Credit default swaps have painted an ugly picture of credit deterioration as well:
Bloomberg: California’s credit default swaps, insurance contracts that are generally used to protect against default, have risen 97 per cent since late October to $314,000 to protect an investment in $10 million of bonds. The state has $73 billion of general obligation debt outstanding, according to Treasurer Bill Lockyer, who has repeatedly dismissed any suggestion the state may not make required payments.
A taxable California bond that matures in 2039 traded today for an average yield of 7.79 per cent in blocks of more than $1 million, the highest since Dec. 28, according to Municipal Securities Rulemaking Board data. That opened a gap of 3.15 percentage points between California’s bond and 30-year Treasuries, according to Bloomberg data.
Of course, one could buy these high-yielding securities on the belief that California won’t, politically, be allowed to default on its bonds. After all, much of the bonds are held by individuals, ie. voters.

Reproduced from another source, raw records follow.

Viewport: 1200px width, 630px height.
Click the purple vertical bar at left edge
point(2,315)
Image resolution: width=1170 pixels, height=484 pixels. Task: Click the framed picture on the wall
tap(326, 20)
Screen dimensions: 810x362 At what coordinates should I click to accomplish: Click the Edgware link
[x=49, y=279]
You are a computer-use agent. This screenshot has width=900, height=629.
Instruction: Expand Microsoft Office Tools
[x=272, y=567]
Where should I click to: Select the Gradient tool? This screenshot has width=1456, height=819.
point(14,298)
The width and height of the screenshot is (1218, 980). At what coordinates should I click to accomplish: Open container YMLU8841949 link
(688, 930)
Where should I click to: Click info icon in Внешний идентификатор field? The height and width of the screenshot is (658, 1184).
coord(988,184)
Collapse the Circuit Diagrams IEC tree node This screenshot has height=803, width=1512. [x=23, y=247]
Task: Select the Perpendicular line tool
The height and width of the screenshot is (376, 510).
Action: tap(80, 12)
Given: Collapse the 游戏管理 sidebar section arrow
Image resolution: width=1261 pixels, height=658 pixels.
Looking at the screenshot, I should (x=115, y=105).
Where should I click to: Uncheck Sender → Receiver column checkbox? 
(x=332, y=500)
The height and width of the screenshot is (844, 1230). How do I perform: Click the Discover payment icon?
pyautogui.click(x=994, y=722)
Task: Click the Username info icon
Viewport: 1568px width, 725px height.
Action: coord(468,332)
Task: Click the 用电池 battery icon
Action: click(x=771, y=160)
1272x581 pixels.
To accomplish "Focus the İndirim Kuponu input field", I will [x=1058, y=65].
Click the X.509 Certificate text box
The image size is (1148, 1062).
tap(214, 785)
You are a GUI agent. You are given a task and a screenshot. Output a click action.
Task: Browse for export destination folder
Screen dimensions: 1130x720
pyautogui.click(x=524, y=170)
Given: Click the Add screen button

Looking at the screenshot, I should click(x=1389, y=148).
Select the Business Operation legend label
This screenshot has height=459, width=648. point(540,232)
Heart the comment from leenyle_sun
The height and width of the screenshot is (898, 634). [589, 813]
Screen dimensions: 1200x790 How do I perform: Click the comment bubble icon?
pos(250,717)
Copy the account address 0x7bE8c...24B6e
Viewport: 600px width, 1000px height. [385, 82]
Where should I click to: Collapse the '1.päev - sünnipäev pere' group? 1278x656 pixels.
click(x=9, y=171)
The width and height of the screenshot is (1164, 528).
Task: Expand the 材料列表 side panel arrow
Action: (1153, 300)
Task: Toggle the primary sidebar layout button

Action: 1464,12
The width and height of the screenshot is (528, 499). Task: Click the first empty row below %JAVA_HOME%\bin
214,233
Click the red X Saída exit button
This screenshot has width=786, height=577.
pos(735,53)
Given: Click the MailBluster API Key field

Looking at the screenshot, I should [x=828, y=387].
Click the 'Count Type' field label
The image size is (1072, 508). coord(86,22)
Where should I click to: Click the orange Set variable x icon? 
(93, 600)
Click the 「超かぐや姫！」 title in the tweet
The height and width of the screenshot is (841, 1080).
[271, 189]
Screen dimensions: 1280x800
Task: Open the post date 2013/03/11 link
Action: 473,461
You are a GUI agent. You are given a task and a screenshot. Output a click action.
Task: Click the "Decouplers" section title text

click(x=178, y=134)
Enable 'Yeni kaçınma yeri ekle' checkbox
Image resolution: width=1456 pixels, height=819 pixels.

“California does have problems and some hard decisions to make, but defaulting on its debt is not a viable option,” Costas and Amoroso wrote. Even so, the negative news coming out of the state Capitol may lead the individual investors that Lockyer has relied on to buy much of the state’s debt to sell, Naehu said. As California sold more than $3.4 billion of bonds at the end of October, such buyers accounted for almost 72 per cent of the orders.
“The market is dominated by individual investors right now,” said Naehu. “Those investors have very little to go on and are subject to headline risk.”
One would imagine that a federal bailout is on the table as an ultimate backstop.